Par ailleurs, l'Union, mais aussi la Suisse ont de nouveau été accusées jeudi de bloquer les négociations sur les principaux volets de négociations du Doha Round, en particulier sur la question de la fixation d'une date pour l'élimination des subventions à l'exportation. L'Union, soucieuse d'obtenir un strict parallélisme entre ses restitutions à l'exportation et les autres formes de subventions déguisées pratiquées par les pays développés exportateurs agricoles, est toujours réticente à accepter la date de 2010 proposée par Washington. Jeudi matin, Peter Mandelson a dû essuyer de vives critiques de la part de son homologue australien, Mark Vaile, sur la question des fermes commerciales d'Etat que la Commission accuse de verser des subventions croisées aux producteurs agricoles australiens, comme cela est le cas au Canada et en Nouvelle-Zélande. « Le fonctionnement de nos entreprises commerciales publiques est transparent, aucune de leurs activités ne peut être assimilée à des subventions à l'exportation pouvant avoir un impact sur les prix mondiaux », a assuré le ministre australien. Un peu plus tard, Rob Portman a indiqué que Washington s'était engagé à s'attaquer à la question des crédits à l'exportation, mais il a de nouveau nié que l'aide alimentaire était une pratique engendrant des distorsions des échanges, en assurant qu'elle était « essentielle pour aider les pays les plus démunis frappés par la famine ». « L'Union ne fera aucune concession unilatérale », a après rétorqué M. Mandelson devant des journalistes. En conférence de presse, les leaders du G20, l'Indien Kamal Nath et le Brésilien Celso Amorim, ont néanmoins accentué la pression sur l'Europe. « Fixer une date est une décision politique simple » qui, « même entre crochets serait une indication sérieuse de sa volonté d'avancer », a estimé M. Amorim, accusant l'Union d'utiliser l'argument « fallacieux » du strict parallélisme pour refuser de bouger. Soulignant que ces discussions pourraient s'éterniser, l'Argentin Alfredo Chiarradia a pour sa part appelé l'Union à fixer une date au plus vite, pour « avoir un levier plus important pour négocier avec Washington ».

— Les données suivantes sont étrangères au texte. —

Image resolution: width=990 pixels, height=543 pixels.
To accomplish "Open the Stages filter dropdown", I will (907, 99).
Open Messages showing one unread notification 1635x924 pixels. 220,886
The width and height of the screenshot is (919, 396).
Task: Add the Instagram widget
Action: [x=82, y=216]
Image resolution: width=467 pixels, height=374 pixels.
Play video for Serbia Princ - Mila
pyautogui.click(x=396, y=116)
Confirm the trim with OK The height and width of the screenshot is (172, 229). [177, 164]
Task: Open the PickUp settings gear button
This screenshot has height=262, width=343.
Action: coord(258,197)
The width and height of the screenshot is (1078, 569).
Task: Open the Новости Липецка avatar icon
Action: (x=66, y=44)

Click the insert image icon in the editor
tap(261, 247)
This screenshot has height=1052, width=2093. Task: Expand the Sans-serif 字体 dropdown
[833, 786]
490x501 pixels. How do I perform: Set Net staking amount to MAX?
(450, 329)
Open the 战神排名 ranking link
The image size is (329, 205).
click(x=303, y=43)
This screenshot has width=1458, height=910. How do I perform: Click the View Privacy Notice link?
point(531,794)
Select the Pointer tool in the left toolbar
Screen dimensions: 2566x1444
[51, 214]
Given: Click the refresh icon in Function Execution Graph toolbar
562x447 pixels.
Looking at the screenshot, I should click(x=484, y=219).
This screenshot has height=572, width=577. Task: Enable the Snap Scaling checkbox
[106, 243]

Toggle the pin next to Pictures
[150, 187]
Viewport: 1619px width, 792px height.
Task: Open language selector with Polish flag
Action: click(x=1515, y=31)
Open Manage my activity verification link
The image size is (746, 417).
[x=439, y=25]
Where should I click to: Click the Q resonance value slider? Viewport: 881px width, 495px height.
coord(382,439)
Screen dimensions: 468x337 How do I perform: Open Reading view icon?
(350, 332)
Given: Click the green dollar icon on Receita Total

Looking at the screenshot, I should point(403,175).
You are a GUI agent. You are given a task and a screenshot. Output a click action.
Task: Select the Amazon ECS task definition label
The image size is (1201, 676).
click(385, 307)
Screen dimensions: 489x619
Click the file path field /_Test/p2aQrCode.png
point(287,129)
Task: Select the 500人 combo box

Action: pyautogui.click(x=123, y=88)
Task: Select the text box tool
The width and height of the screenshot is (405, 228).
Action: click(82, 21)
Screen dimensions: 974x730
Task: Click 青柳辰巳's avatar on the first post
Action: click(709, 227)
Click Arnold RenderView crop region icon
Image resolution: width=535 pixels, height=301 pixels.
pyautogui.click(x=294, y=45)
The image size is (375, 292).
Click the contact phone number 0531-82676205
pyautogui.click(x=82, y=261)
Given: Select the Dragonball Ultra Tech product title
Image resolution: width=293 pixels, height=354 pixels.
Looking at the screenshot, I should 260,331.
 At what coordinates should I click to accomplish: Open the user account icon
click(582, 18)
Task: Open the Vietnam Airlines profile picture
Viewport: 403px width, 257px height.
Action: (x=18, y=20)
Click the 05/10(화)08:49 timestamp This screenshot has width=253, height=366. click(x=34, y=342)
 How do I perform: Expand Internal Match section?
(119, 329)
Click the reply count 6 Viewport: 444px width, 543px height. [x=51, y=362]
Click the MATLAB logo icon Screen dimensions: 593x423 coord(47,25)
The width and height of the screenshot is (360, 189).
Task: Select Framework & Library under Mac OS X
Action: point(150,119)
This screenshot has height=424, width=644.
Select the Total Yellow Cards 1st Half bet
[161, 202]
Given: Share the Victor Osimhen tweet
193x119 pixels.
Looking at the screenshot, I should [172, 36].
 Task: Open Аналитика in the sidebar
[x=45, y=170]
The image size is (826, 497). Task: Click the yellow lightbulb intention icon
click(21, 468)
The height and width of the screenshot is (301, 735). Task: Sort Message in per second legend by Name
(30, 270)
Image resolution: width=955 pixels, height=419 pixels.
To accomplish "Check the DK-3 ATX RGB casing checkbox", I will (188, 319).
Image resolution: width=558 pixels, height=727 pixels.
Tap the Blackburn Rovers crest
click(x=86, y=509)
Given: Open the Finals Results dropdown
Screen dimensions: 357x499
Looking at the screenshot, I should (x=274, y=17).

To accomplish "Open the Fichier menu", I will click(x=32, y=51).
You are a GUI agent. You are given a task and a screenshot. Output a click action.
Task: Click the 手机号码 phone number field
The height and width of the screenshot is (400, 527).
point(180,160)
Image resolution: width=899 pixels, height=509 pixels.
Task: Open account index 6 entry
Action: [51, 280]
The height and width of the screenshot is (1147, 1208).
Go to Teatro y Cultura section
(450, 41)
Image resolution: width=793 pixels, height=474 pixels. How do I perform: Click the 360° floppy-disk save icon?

Notons enfin que la question de la banane, dans un processus de consultation interne en cours cette semaine mais hors contexte de l'Agenda de Doha, a rebondi mercredi soir en session ministérielle plénière. Le ministre hondurien, Mario Jimenez, a appelé ses homologues à condamner le nouveau régime tarifaire de l'Union pour la banane et menacé de ne pas se rallier à un accord à Hong-Kong. De source latino-américaine, le Honduras bénéficiait jeudi d'un « soutien moral » du Nicaragua et du Venezuela.